Anyone seen ads for these Big Mouth glass carboys? They have large openings and screw tops with fittings for airlocks. My sense is that they may be better suited for beer making than wine because the surface area in contact with air is far larger than you find in traditional carboys. Anyone used these? I see that they are being made in 5 and 6 gallon versions. From the pics it looks as though they may be more of a challenge to carry without straps or a milk crate...


----------



## cpfan (Nov 26, 2013)

BernardSmith said:


> Anyone seen ads for these Big Mouth glass carboys? They have large openings and screw tops with fittings for airlocks. My sense is that they may be better suited for beer making than wine because the surface area in contact with air is far larger than you find in traditional carboys. Anyone used these? I see that they are being made in 5 and 6 gallon versions. From the pics it looks as though they may be more of a challenge to carry without straps or a milk crate...
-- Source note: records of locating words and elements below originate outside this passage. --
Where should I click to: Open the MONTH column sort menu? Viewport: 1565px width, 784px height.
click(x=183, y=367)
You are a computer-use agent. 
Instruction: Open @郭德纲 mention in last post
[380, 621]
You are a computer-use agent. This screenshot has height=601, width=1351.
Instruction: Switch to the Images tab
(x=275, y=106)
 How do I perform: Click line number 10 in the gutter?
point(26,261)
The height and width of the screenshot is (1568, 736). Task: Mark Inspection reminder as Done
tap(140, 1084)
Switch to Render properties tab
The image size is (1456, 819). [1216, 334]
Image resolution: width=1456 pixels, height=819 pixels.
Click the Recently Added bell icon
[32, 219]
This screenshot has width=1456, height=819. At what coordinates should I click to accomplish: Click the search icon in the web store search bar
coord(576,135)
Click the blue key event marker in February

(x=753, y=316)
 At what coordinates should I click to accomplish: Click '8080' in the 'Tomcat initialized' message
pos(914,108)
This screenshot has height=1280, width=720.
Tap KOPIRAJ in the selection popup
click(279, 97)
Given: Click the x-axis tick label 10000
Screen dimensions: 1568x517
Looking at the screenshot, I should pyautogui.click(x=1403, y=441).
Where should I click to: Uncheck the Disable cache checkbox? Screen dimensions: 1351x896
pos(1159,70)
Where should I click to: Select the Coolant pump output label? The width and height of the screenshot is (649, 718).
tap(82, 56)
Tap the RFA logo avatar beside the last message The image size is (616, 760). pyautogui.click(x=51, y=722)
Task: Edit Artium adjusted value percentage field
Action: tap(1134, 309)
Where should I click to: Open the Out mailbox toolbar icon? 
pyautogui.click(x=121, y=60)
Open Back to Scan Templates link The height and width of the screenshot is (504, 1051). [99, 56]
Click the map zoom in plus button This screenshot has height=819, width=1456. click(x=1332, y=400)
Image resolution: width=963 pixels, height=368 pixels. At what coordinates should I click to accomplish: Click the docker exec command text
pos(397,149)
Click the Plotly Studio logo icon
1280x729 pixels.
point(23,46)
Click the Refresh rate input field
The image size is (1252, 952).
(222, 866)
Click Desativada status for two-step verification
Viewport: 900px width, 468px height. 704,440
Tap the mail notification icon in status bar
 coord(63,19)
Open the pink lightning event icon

The ads that I saw were for 5 and 6.5 gallon versions.

Steve


----------



## BernardSmith (Nov 26, 2013)

cpfan said:


> The ads that I saw were for 5 and 6.5 gallon versions.
> 
> Steve



You may be right. I wasn't paying a great deal of attention to the ads but I did notice them.


----------



## seth8530 (Nov 26, 2013)

I noticed them as well. I honestly am not so sure about them since they seem like they would have too much airspace, but I have not seen one in person so I guess it is best not to judge as well.


----------



## WVMountaineerJack (Nov 27, 2013)

http://www.northernbrewer.com/shop/...-gallon.html?gclid=CMflxqHjhLsCFShk7AodlkoALg

Bernard, a link would have been nice. They would make great primaries for white wines and ciders. Agree about not sure if they would be good for long term aging wine. Other real problem with unique equipment like this is if you crack the lid is there only one place that can replace it, and if they stop selling them or only get an order in once a year you are kind of screwed. Northernbrewer is a good shop to buy from so they would probably stock up on extra lids just in case. WVMJ


----------



## Arne (Nov 27, 2013)

When I first saw the title of this thread, I thought, a large mouth airlock. First thing I thought of after that was the right time of year and you would have a large swimming pool for fruit flys. LOL, Arne.


----------